You can draw from memory the family tree of the Day, Sprague, and Campion families from Elswyth Thane’s Williamsburg novels, which you took out of the library innumerable times in the 1950s.
You can supply a name, date, pronunciation, or spelling—without checking—of historical figures and events about 90 percent of the time your husband the history buff brings them up in conversation, though you haven’t read a nonfiction history book since college.
You’re still looking for the first real storybook you got from the library as a kid, long, long out of print. It was called Sally and the White Horse, and it was about a brother and sister who are captured by Barbary pirates and sold into slavery. She was confined in the harem, and he worked in the garden, or was it the stable, and he’d pretend to talk to himself so she could hear what he said through the bars about planning their escape. One point he made over and over was, “I must learn Arabic.” To this day, you wonder whether you would be capable of picking up Arabic, not an easy language, if you needed it in desperate circumstances.

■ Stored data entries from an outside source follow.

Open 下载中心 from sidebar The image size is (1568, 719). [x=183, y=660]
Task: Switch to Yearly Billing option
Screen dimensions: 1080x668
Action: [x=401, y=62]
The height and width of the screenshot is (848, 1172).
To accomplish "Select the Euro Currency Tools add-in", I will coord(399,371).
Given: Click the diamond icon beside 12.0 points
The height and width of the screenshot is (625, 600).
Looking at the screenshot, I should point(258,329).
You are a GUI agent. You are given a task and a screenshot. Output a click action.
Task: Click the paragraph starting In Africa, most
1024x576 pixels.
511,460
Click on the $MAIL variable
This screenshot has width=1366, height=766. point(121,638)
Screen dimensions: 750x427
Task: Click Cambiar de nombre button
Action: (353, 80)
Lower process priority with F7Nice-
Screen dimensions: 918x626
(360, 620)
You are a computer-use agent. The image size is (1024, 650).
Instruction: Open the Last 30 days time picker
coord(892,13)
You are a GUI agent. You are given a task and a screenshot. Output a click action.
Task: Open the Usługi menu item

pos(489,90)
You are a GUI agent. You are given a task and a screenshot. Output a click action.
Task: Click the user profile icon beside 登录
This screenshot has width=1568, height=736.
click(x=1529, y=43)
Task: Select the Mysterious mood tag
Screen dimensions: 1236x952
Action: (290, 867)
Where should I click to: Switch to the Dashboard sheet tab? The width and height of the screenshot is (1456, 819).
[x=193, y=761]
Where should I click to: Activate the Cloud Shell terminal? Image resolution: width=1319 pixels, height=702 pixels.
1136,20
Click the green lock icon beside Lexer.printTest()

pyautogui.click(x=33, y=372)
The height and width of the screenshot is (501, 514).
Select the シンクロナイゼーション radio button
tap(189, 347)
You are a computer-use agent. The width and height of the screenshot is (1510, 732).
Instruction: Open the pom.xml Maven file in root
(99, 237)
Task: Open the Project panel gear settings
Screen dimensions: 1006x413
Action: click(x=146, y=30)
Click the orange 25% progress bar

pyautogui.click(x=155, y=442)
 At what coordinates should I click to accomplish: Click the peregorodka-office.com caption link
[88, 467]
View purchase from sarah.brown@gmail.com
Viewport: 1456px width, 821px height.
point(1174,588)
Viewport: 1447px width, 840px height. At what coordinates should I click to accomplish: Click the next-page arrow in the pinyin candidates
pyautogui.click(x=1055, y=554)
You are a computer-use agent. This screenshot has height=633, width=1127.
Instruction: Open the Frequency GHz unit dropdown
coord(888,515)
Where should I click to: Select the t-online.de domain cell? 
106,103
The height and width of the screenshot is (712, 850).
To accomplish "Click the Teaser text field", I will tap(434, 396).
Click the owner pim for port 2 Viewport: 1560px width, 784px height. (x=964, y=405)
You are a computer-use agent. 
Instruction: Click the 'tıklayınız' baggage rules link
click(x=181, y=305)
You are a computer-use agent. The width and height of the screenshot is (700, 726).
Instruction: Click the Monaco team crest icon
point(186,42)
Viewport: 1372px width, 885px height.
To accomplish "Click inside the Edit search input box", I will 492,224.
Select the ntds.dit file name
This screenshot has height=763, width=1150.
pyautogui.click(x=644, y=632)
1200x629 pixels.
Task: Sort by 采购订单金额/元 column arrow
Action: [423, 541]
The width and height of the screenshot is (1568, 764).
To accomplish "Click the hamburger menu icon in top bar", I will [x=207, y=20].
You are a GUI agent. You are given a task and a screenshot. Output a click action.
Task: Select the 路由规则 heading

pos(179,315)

Every time you cross the Susquehanna River when driving from New York to Washington, DC you think about Frances Slocum, a little girl in the Revolutionary period who was captured by Indians, adopted, and spent her entire life with the tribe. How do you know? A fictionalized retelling of her story was serialized in Jack and Jill, the children’s magazine your family subscribed to when you were a kid.
If you were stuck on a desert island without anything to read, you think you might be able to reconstitute quite a number of novels you’ve reread dozens of times, including such favorite mysteries as Brat Farrar.
One-liners from books form part of your permanent vocabulary, no matter how long ago you read them. For example, in one of Margery Allingham’s mysteries, there’s a woman reporter who rationalizes her nosiness by saying, “I only ask because I want to know.” You use that all the time. You’ve even noticed that the line is in iambic pentameter.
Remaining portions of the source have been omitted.